Death and The Epic of Gilgamesh

I had intended to return to this blog with an article about Yuri Herrera’s brilliant novel of the American border, Signs Preceding the End of the World. I still hope to review that work in an upcoming post. But death, that so kindly stopped for Emily Dickinson, has visited me, and I find my thoughts turning instead to a myth from an earlier age and its more universal themes.

We take much for granted. Yet all the bright beauty of our works and days have for their common background, this inevitable blank night: that one day, each of us shall cease to exist, pass from among our friends and family, and become as the stones and the mute earth. As an Orthodox Christian, I believe this is not the end, but death still remains a mystery for us, and the parting it brings is a bitter anguish. So in what follows, we’ll take the last exit to Babylon and meditate on what the ancient poets have to tell us of this subject.

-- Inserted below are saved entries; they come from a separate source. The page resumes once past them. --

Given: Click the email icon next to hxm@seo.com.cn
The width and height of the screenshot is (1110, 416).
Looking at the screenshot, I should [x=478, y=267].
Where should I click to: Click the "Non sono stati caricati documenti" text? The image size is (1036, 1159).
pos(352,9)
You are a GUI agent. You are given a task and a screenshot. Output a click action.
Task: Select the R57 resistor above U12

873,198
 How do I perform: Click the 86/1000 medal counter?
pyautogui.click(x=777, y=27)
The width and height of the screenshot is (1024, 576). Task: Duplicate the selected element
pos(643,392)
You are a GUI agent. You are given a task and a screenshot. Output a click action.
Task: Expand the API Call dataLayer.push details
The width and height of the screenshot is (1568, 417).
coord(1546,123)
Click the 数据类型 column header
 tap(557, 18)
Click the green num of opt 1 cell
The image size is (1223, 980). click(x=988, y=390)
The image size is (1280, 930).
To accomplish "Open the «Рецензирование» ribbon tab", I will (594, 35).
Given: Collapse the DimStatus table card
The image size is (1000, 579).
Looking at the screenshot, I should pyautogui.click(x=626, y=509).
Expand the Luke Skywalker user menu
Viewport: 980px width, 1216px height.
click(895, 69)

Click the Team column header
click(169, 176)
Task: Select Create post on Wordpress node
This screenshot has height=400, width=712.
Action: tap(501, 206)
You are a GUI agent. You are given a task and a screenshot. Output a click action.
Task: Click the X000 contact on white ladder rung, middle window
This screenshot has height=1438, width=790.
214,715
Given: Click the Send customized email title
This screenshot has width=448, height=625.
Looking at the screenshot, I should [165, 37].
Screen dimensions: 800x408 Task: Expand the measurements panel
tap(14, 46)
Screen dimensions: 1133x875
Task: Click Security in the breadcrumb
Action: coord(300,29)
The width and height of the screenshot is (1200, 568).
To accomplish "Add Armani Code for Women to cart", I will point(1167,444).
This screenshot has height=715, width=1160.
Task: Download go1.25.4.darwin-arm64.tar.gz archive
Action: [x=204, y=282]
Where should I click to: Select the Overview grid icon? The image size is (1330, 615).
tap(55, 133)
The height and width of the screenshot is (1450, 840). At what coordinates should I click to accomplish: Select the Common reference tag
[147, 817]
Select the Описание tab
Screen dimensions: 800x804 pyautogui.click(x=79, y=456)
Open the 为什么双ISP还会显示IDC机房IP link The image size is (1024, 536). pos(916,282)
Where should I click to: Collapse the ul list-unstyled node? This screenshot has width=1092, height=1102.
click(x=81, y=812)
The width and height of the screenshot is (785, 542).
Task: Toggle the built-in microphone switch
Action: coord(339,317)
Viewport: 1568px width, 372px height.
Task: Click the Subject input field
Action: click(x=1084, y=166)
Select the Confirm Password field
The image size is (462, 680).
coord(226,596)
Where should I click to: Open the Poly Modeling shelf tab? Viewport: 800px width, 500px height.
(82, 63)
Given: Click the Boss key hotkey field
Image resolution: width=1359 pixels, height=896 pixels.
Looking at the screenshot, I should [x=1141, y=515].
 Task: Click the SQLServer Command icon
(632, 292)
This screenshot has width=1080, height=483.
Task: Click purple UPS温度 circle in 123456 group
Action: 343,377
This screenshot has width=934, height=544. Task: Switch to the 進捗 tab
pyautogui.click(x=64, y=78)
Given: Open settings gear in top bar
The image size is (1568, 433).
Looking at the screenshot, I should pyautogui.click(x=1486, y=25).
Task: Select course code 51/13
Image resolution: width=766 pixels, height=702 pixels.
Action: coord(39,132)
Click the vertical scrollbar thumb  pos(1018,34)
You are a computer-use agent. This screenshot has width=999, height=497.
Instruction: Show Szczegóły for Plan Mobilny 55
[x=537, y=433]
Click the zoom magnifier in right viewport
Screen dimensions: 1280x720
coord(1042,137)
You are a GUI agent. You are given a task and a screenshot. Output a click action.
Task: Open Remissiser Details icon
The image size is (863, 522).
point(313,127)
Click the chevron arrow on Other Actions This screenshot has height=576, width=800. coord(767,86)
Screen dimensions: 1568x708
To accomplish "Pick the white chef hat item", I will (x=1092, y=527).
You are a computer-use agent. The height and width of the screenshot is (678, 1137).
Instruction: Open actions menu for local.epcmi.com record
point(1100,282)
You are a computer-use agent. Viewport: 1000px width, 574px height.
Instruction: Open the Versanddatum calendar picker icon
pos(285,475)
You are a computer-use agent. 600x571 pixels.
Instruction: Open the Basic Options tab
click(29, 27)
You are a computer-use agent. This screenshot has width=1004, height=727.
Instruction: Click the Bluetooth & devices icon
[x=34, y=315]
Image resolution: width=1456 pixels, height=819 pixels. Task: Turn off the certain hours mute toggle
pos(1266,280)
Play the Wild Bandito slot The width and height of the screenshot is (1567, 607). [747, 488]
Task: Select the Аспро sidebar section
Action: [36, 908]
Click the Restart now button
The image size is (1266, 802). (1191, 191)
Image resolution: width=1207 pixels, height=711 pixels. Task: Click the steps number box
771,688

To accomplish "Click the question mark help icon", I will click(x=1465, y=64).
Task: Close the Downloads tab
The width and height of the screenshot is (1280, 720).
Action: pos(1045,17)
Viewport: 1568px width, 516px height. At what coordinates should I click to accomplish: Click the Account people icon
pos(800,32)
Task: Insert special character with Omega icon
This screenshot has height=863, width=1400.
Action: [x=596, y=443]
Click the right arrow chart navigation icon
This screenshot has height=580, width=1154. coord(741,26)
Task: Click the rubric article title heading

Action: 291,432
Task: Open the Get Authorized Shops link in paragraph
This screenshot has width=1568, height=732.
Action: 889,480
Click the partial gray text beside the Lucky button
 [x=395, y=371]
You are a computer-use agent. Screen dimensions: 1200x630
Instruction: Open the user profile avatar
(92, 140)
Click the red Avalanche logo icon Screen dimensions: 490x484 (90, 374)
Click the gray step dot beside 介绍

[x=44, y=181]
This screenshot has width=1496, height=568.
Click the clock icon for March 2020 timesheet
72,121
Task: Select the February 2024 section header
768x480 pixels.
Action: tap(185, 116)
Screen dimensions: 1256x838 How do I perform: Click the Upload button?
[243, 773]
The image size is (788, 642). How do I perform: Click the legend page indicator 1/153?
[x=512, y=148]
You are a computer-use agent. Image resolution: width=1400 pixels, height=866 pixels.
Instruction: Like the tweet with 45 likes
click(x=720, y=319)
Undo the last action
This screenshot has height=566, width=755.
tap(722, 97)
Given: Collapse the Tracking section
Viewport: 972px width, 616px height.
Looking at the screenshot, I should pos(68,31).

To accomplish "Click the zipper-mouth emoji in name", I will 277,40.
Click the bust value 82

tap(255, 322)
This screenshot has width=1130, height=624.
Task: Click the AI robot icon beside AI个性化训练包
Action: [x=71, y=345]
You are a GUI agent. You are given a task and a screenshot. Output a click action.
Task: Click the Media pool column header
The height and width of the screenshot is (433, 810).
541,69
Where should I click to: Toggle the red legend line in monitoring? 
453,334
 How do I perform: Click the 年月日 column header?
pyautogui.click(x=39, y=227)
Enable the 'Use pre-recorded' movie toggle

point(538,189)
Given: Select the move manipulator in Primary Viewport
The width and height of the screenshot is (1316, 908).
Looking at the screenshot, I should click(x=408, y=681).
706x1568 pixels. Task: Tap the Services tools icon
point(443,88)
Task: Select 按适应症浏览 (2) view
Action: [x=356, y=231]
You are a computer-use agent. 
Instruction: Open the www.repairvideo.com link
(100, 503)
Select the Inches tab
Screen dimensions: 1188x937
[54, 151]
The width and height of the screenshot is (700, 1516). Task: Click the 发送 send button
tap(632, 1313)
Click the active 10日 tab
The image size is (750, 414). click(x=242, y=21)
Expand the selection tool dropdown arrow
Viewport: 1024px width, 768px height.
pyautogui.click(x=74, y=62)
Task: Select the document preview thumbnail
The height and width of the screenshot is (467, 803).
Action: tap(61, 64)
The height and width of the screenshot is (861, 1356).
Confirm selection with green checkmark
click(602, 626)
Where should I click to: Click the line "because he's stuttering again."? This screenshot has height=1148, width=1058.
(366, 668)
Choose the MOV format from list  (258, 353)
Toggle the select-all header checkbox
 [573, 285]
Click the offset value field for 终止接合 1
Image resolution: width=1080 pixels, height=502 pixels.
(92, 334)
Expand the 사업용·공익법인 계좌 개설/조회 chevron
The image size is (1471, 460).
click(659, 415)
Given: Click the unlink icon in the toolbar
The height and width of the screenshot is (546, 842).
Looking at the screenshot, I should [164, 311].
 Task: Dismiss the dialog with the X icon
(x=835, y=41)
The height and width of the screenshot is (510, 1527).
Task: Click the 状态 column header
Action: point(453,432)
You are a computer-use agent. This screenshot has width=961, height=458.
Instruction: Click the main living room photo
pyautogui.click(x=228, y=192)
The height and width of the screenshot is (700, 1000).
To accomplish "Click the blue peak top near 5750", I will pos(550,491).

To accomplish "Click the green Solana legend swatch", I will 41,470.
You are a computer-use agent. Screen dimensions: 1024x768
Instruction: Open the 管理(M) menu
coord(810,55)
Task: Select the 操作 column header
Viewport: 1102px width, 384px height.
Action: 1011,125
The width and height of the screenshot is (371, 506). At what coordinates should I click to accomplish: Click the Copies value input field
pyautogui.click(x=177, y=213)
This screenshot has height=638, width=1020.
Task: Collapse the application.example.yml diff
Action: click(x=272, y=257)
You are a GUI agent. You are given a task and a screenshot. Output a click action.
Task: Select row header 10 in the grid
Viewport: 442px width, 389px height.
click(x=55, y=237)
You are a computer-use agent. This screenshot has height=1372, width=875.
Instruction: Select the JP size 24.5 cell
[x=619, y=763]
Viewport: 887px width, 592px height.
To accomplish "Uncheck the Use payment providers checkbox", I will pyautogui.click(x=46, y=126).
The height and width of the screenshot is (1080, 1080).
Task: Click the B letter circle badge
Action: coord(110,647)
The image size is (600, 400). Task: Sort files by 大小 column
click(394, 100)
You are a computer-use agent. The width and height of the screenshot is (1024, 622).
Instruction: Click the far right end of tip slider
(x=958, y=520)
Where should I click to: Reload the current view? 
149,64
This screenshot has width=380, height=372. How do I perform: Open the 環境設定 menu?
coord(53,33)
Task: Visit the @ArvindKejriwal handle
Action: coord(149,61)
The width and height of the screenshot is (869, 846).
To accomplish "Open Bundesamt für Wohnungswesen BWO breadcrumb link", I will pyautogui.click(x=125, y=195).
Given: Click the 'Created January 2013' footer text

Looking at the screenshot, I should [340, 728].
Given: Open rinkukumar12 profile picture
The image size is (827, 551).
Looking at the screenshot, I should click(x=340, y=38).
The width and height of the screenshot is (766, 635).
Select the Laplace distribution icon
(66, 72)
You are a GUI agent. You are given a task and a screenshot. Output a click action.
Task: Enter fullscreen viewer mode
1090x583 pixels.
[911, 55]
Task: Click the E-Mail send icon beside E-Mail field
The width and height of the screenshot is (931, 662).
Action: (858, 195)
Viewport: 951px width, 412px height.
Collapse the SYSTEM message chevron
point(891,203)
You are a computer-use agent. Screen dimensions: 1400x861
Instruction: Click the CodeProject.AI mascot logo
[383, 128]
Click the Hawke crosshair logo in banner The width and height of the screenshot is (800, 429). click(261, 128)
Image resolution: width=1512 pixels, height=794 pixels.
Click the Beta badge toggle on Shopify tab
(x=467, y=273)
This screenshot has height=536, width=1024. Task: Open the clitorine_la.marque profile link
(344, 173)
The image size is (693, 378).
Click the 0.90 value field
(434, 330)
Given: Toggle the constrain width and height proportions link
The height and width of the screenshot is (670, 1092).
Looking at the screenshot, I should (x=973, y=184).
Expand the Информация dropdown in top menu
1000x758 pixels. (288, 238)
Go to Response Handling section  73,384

The Epic of Gilgamesh, dating from some 4000 years ago, is one of the oldest narrative poems that has come down to us. Originally Sumerian, it became part of the common cultural heritage of the Mesopotamian world in the Bronze Age. When the Old Testament speaks of the prophet Daniel learning the lore and literature of the Babylonians, this work was undoubtedly one the writer had in mind.

Although the meaning of specific parts of the poem is sometimes obscure, its overarching story is straightforward and speaks to us as poignantly today as it did four millennia ago. It is a story about death and our efforts to reconcile our existence with the brute fact of our mortality.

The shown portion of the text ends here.